Sur l’information à la famille à réitérer après les 24 heures :

Il sera rappelé les textes de l’article L3212-1 II du code de la santé publique :
“Le directeur de l’établissement prononce la décision d’admission :(…)
2° Soit lorsqu’il s’avère impossible d’obtenir une demande dans les conditions prévues au 1° du présent II et qu’il existe, à la date d’admission, un péril imminent pour la santé de la personne, dûment constaté par un certificat médical établi dans les conditions prévues au troisième alinéa du même 1°. Ce certificat constate l’état mental de la personne malade, indique les caractéristiques de sa maladie et la nécessité de recevoir des soins. Le médecin qui établit ce certificat ne peut exercer dans l’établissement accueillant la personne malade ; il ne peut en outre être parent ou allié, jusqu’au quatrième degré inclusivement, ni avec le directeur de cet établissement ni avec la personne malade.
Dans ce cas, le directeur de l’établissement d’accueil informe, dans un délai de vingt-quatre heures sauf difficultés particulières, la famille de la personne qui fait l’objet de soins et, le cas échéant, la personne chargée de la protection juridique de l’intéressé ou, à défaut, toute personne justifiant de l’existence de relations avec la personne malade antérieures à l’admission en soins et lui donnant qualité pour agir dans l’intérêt de celle-ci.
Lorsque l’admission a été prononcée en application du présent 2°, les certificats médicaux mentionnés aux deuxième et troisième alinéas de l’article L. 3211-2-2 sont établis par deux psychiatres distincts”.
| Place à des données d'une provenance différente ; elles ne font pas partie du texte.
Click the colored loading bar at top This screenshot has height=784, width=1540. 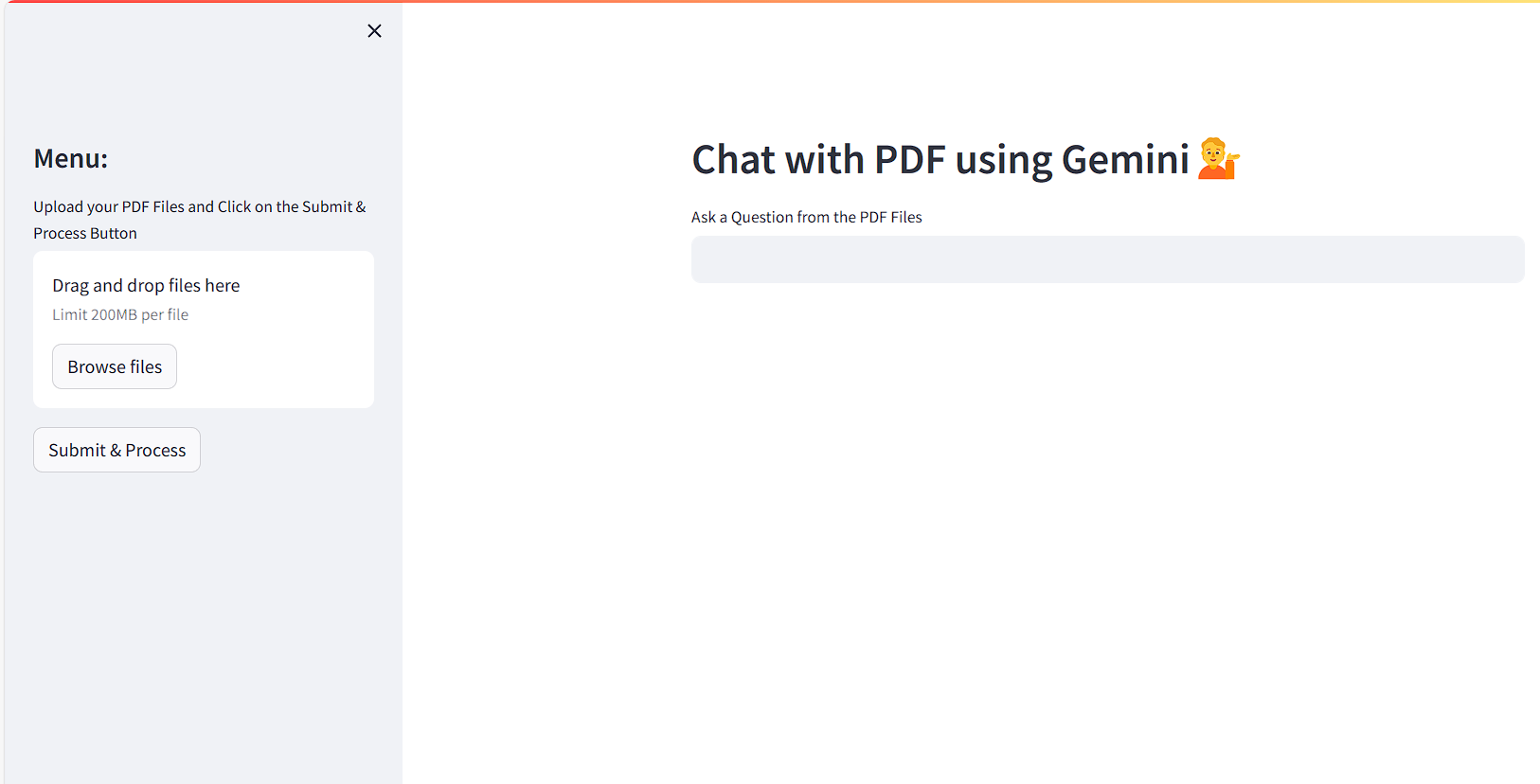770,2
En l’espèce, la fiche de relevé des démarches d’information de la famille est signée le 17 novembre 2024, ce qui, permet de s’assurer, comme le reconnait le conseil de [S] [E], du respect du délai de 24 heures pour effectuer des démarches d’information auprès de la famille.
Le relevé indique en outre que “l’état actuel du patient ne lui permet pas de communiquer les coordonnées de ses proches”.

En l’espèce, la fiche de relevé des démarches atteste bien de l’accomplissement des démarches dans les 24h et de leur caractère infructueux, de sorte que les prescriptions de l’article L3212-1 II du code de la santé publique ont été respectées, desquelles il ne ressort aucune obligation pour le directeur d’établissement de justifier de réitérer ultérieurement ces démarches et sur lequel ne pèse qu’une obligation de moyen et non de résultat.
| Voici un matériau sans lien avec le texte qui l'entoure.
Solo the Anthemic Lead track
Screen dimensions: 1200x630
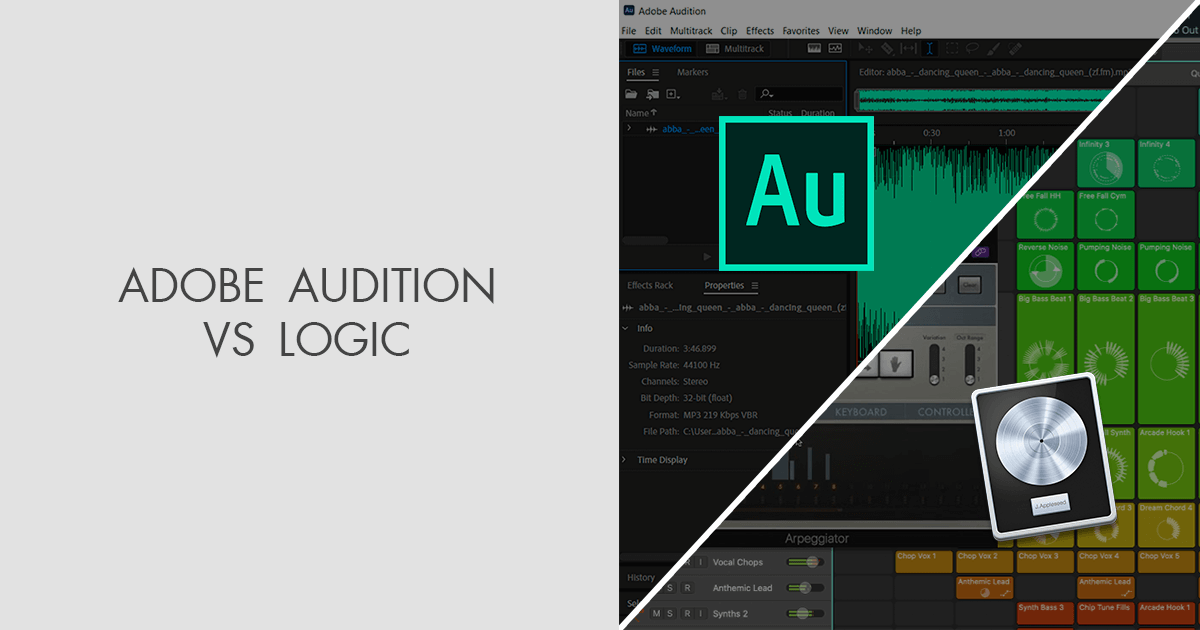(x=670, y=587)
Ce moyen sera donc rejeté.

Sur la poursuite de la mesure :

En application de l’article L.3212-1 du code de la santé publique, une personne atteinte de troubles mentaux ne peut être hospitalisée sans son consentement sur décision du directeur de l’établissement que si ses troubles rendent impossible son consentement et que son état impose des soins immédiats assortis d’une surveillance constante en milieu hospitalier.
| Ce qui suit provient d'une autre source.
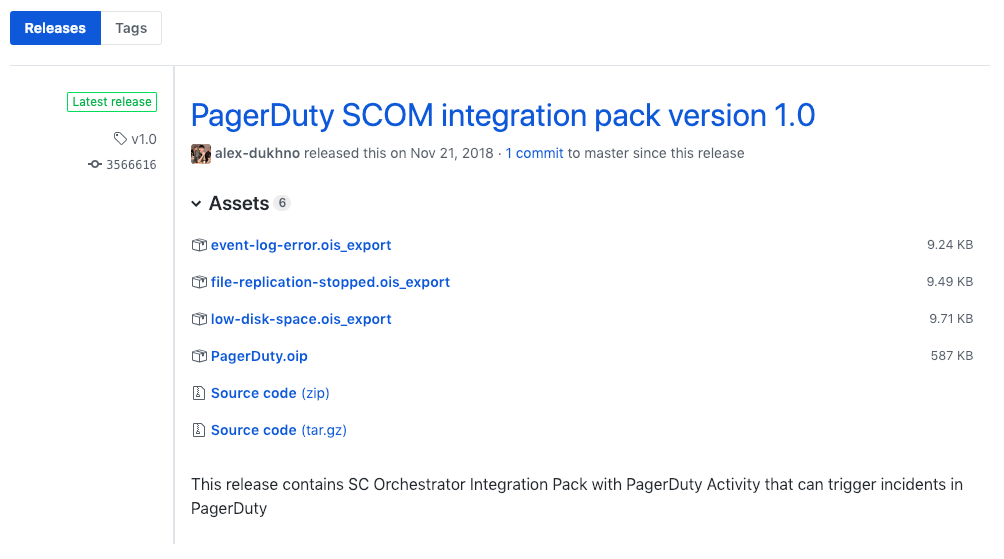Click the file icon beside Source code (tar.gz)
1004x559 pixels.
pyautogui.click(x=199, y=430)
Le juge ne peut substituer son avis à l’évaluation par les médecins tant des troubles psychiques du patient que de son consentement aux soins (Cour de cassation, civ 1ère, 27 septembre 2017, pourvoi n°16-22.544).

En l’espèce, il résulte des pièces médicales, de l’avis motivé établi par le docteur [T] le 22 novembre 2024 et des débats de l’audience que l’hospitalisation sous contrainte de l’intéressé doit être prolongée, en l’état de la persistance des troubles et de l’impossibilité pour le patient de consentir valablement aux soins nécessités par son état de santé.

L’avis motivé précité relève en effet que [S] [E] présente un trouble psychique associant une émotivité avec une réactivité importante. Le cours dela pensée est perturbée avec des accélérations. [S] [E] passe parfois du coq à l’âne avec des difficultés à s’exprimer clairement. Cette instabilité émotionnelle, pathologique nécessite des soins et limite la capacité à consentir avec un risque de prise de décision brutale et des mises en danger.

PAR CES MOTIFS,

Le magistrat délégué statuant après débats, par ordonnance mise à disposition au greffe, contradictoire et en premier ressort

ORDONNE la poursuite de l’hospitalisation complète de Madame [S] [E].

DIT que cette mesure emporte effet jusqu’à levée médicale ou décision médicale de placement sous soins ambulatoires sans consentement et à défaut jusqu’à un délai de six mois suivant le prononcé de cette décision.

Ainsi jugé et prononcé par mise à disposition au greffe le 27 Novembre 2024.